Popping the Trunk
The LV AF1 continues a tradition of bag-chasing...
Last year when the Louis Vuitton Air Force 1s were first announced, we took a look at the bootleg AF1s of the past that paved the way for the unprecedented partnership. Proper respects were paid to Canadian GOAT Raif Adelberg, who made LV Swooshes by sacrificing real Vuitton bags to the custom sneaker gods.
But this morning news around the release of the shoe broke, and anyone who’s familiar with how they rolled out the Nike Air Mag might be having traumatic flashbacks on how that shoe became impossible to get. WWD broke the news the LV Forces will first launch with an auction, with the floor price being set at $2,000.
“Two hundred pairs of the limited-edition Louis Vuitton and Nike ‘Air Force 1’ by Virgil Abloh sneakers will go on sale through sothebys.com, with proceeds going to the Virgil Abloh “Post Modern” Scholarship Fund,” writes WWD.
But don’t fret, even though this particular pair is limited to 200 (and the F&F pairs featuring monochromatic embossed uppers in hues like orange for Ibn Jasper and green for Kim Jones similarly won’t see a wider release), Virgil Abloh purportedly designed 47 different colorways of the sneaker before his untimely passing. So the release could play out similarly to how “The 50” Dunks were dropped, with more pairs going to people who had caught less Ws in the past.

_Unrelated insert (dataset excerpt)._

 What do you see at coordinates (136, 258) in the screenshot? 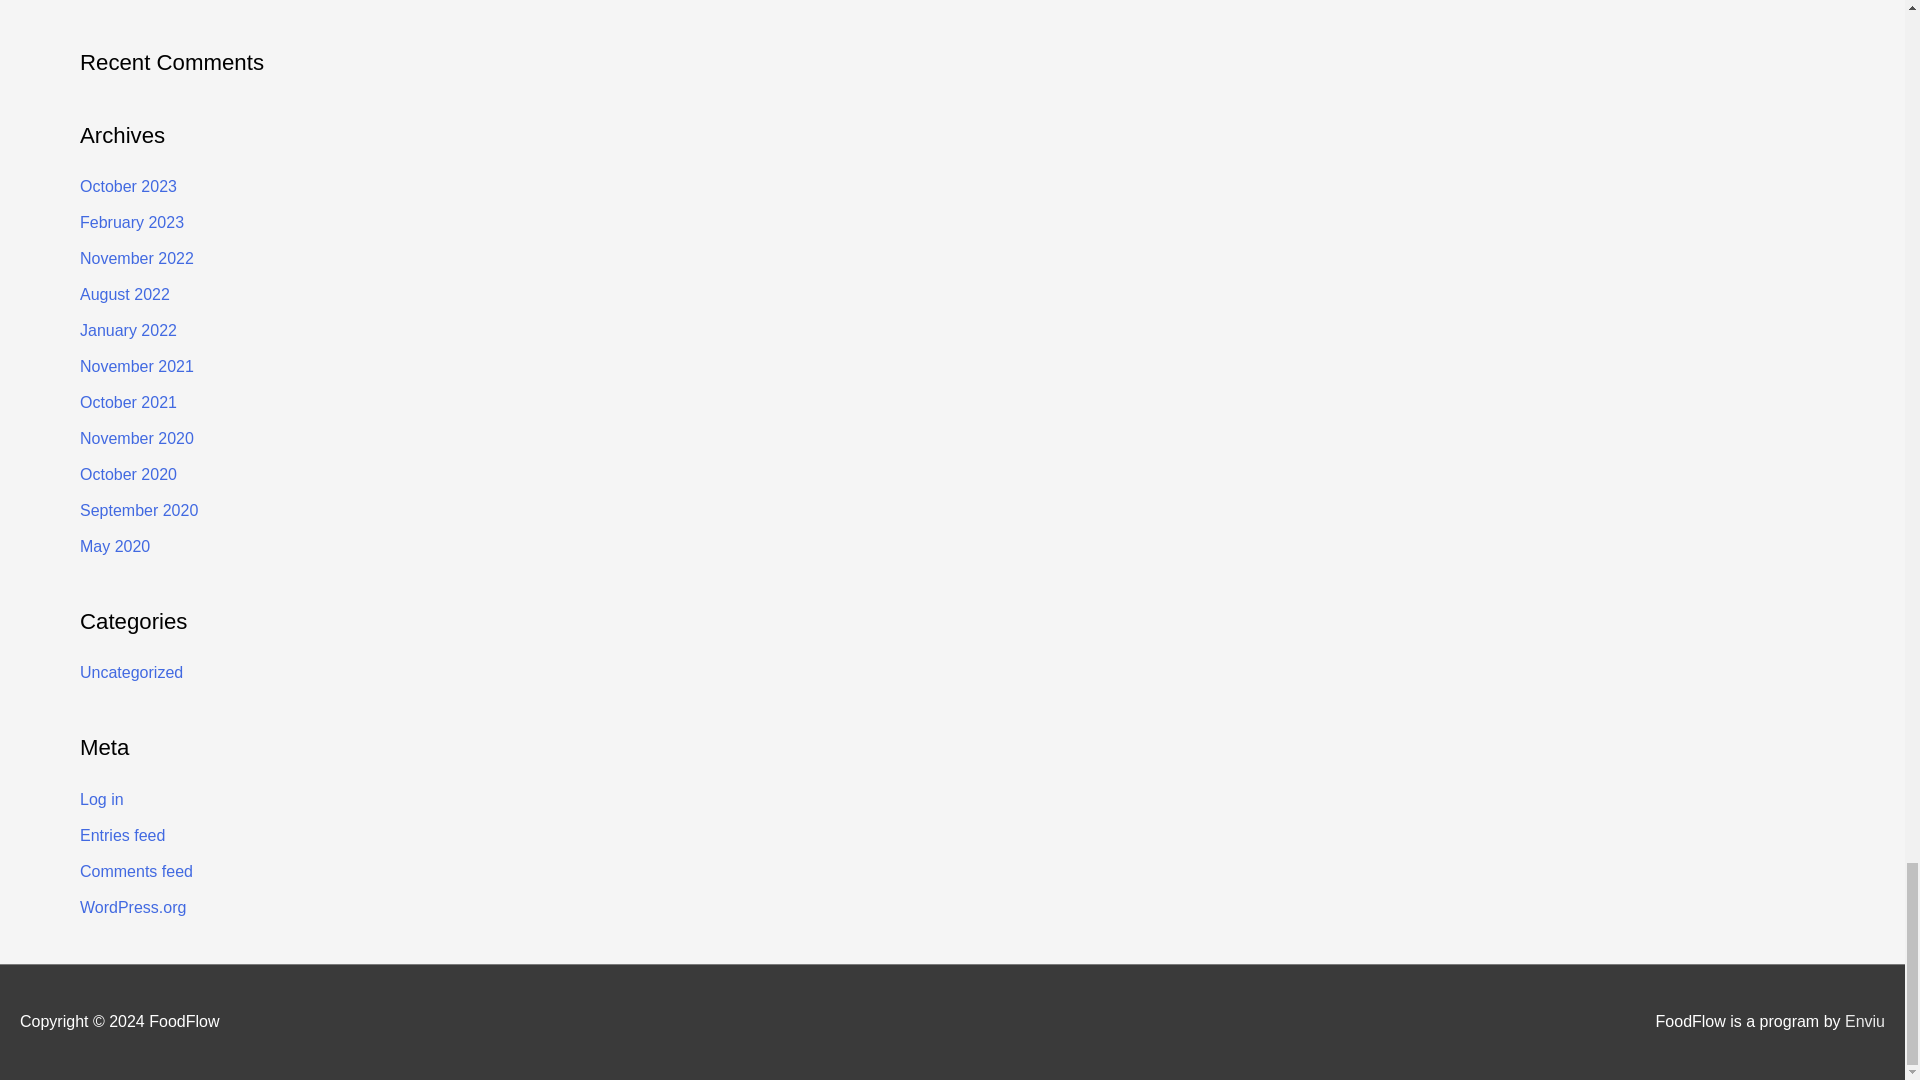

Of course, the best-case scenario (and something equally revolutionary) would be if LV and Nike simply agree to make the Vuitton Forces a recurring seasonal staple, no doubt being able to move countless pairs at $2k each. After all, Supreme threw a box logo on the heel of the iconic sneaker and still manages to sell out after each seasonal refresh.
Release strategy aside, maybe the real star of the collab is the embossed orange leather pilot case the shoes come in. Apparently the sneaker trunk will also be exclusive to the auction, but they also recall the packaging of the Air Jordan 17. Originally released in 2002 and designed by Wilson Smith III (Nike’s first Black footwear designer), the shoes were inspired by Jordan’s love for jazz music—there are jazz music notes molded into the sole, and sleek cars like the Aston Martin.
Another famous character who appreciated Aston Martins? Suave secret agent James Bond. Maybe that’s why when these $200 kicks hit retail (the most expensive Jordan to release at the time), they were packaged in a metal carrying case and came with a CD. Lugging them around felt like you were carrying some sort of secret weapon, or classified lab project that could change the face of human history.
Yet, something about the carrying case also feels very Louis Vuitton. Lest we forget, the storied French label began as the ne plus ultra of luggage brands. And its specialty was custom trunks made for literally anything. Case in point? 2017’s skateboard trunk created for the Louis Vuitton x Supreme collaboration.
Far from the first time LV had dipped its toe into subculture or collabs, back in 1996 the house partnered with Romeo Gigli, Manolo Blahnik, Azzedine Alaia, Vivienne Westwood, and even Helmut Lang to celebrate the LV Monogram.
Helmut Lang opted to design a cube-shaped trunk meant to house precious records. In a bigger flex, he got Grandmaster Flash to star in a campaign promoting the homage. Nearly 20 years later, Virgil Abloh flipped those ideas in his own way.
First, there was the “LV Sound Design and Record Club” case, which was dubbed a pizza box by internet critics and later revealed to be a slimmer record case. The text above is an inside joke with Benji B, whom Abloh appointed as Vuitton’s music director. They referred to their practice as “sound design” and continued to push that narrative at each show and party, building an aural universe.
Then to celebrate the 200th anniversary of the label, Abloh lent his brain to the Louis 200 project, an expansive traveling exhibit where a variety of creatives got to express their own take on Vuitton’s iconic trunks, ranging from stylist Ib Kamara, Hood By Air’s Shayne Oliver, NIGO, and even ALIFE’s Rob Cristofaro.
“it’s been the same ethos since i started. keep the doors open that i walk thru as it’s the logic i believe in the most,” wrote Abloh in his IG caption. “i’m so particular that it’s vital there’s physical artifacts of wide sweeping ideas or it doesn’t count in my book.”